‘National Security’ Too Vague in Immigration FOIA Case

     (CN) – Immigration officials must provide more detail on why they withheld certain documents relating to the ACLU’s concerns that Muslim and Arab immigrants are treated differently than other applicants, a federal judge ruled Wednesday.
     Although the U.S. Citizenship and Immigration Services adequately explained how the release of some of the documents requested by the ACLU could create national security risks, the government lacked specificity with respect to other documents, U.S. District Judge Tanya Chutkan found.
     The ACLU issued a Freedom of Information Act request to Immigration Services in May 2012 seeking records relating to “policies for the identification, vetting and adjudication of immigration benefits applications with national security concerns” and statistical information related to the processing of benefits applications.
     Underlying the request was the ACLU’s concern that Muslim, Arab, Middle Eastern and South Asian immigrants are treated differently than other applicants when they seek naturalization and other immigration benefits.
     Immigration Services withheld a number of documents under the law enforcement exemption, stating that revealing the records would risk circumvention of the law and could create a national security risk.
     Although Immigration Services is primarily engaged in civil administration and not law enforcement, national security concerns do play an important role in the agency’s policies and procedures, Chutkan said.
     Immigration Services is, therefore, considered a “mixed-function agency” and its law enforcement exemption claims must be analyzed with some skepticism, the judge said.

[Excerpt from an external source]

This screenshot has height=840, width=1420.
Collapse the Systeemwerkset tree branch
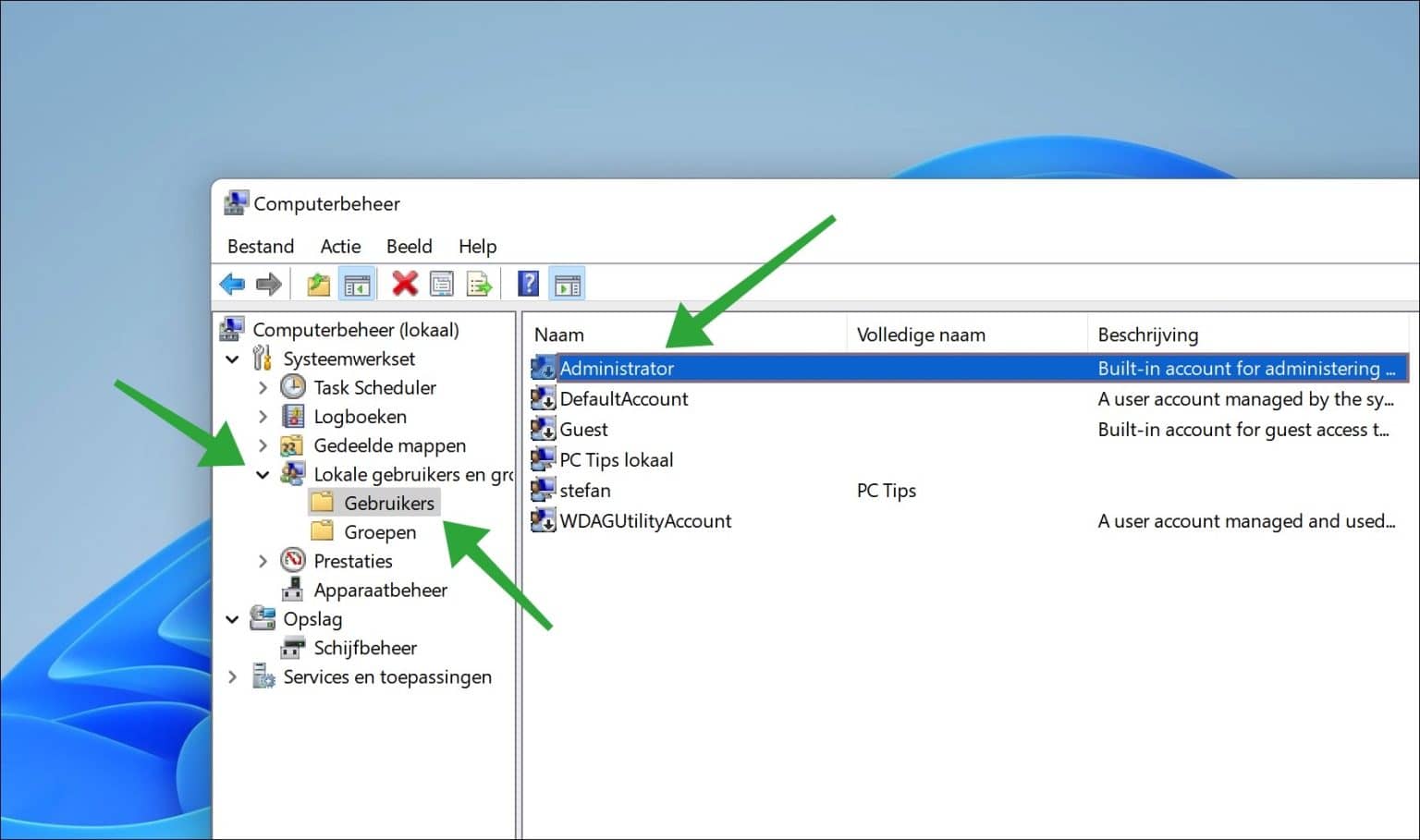233,359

     The government provided sufficient justification for withholding some of the documents. For example, Immigration Services stated that if one of the documents requested by the ACLU were to be disclosed, it would show an immigration applicant “how to avoid certain words or behaviors that assist USCIS officers in identifying a potential national security concern.”
     Chutkan found it “particularly puzzling” that for other documents there was “no explanation of how the information, if released, could risk circumvention of the law, no explanation of what laws would purportedly be circumvented, and little detail regarding what law enforcement purpose is involved (other than vague references to ‘national security concerns.’).”
     “This is not enough to justify withholding records under the FOIA,” the judge said.
     Chutkan ruled that the government need not turn over the records in which it adequately explained the security risks. However, Immigration Services must provide additional information behind its reasoning for withholding the remaining documents.
     The agency implied during oral argument that providing such information might be untenable because it would reveal the very information Immigration Services sought to withhold.
     Although “puzzled by this explanation given USCIS’s ability to provide adequate descriptions for some of the withheld documents,” Chutkan said that the agency can move the court for leave to file the information in camera.